Neither a detailed description nor a figure is available, but a lectotype has been selected by Nordsieck (1972: 16). Nordsieck (1972: 16; 1974: 148) considered this taxon a synonym of the nominate subspecies, whereas Zilch (1981: 125) and Nordsieck (2007: 48) listed it as a subspecies, without adding more data.

=== Inchoatia haussknechti refuga ===
Synonyms include:
- Clausilia (Albinaria) refuga Westerlund, 1894
- Sericata (Sericata) haussknechti refuga - Nordsieck (1972): plate 2, fig. 21 (lectotype).
- Carinigera (Carinigera) haussknechti refuga
- Albinaria haussknechti refuga

Diagnosis: The entire teleoconch is with sharp, mostly whitened riblets. The parietal side of the apertural border is protruding. Lamella columellaris is shortly protruding into the aperture. The lower part of the lunella is obsolete. The subspecies was characterized, with the designation of a lectotype, by Nordsieck (1972).

Range: Only known from the type locality. ‘Katafiyi (800 m)’ and ‘Katafiyi (2000 m)’, mentioned by Nordsieck (1972), refer to Katafigio (= Katafiyion) at the western foot of the Tschumerka Mts.

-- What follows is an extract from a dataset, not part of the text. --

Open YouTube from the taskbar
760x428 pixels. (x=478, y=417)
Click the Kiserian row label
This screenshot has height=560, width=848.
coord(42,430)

=== Inchoatia haussknechti semilaevis ===
Synonyms include:
- Clausilia (Albinaria) haussknechti var. semilaevis O. Boettger, 1889
- Sericata (Sericata) haussknechti semilaevis - Nordsieck (1972): 16, plate 2, figure 20 (lectotype)
- Carinigera (Carinigera) haussknechti semilaevis - Zilch (1981): 125, plate 12, figure 14 (lectotype).
- Albinaria semilaevis semilaevis

Diagnosis: Only the initial whorls of the teleoconch and the cervical part with sharp, partly whitened riblets; parietal side of the apertural border not protruding; lamella columellaris shortly protruding into the aperture; lunella prominent.

Range: The type locality of this subspecies is indicated in a somewhat misleading way because the Mt Veluchi (= Velouhi) or Mt Timfristos is situated a few km N of Karpenisi, where Inchoatia haussknechti alticola occurs, whereas “Kaljakuda” refers to Mt Kaliakouda, 16 km SSW of Karpenisi. The localities ‘Karpenission’ and ‘Timfristos-Geb. 13 km n. Karpenission’, cited for this subspecies by Nordsieck (1972), should be transferred to Inchoatia haussknechti alticola, though only the latter record is repeated (in a slightly different wording) by Nordsieck (1974).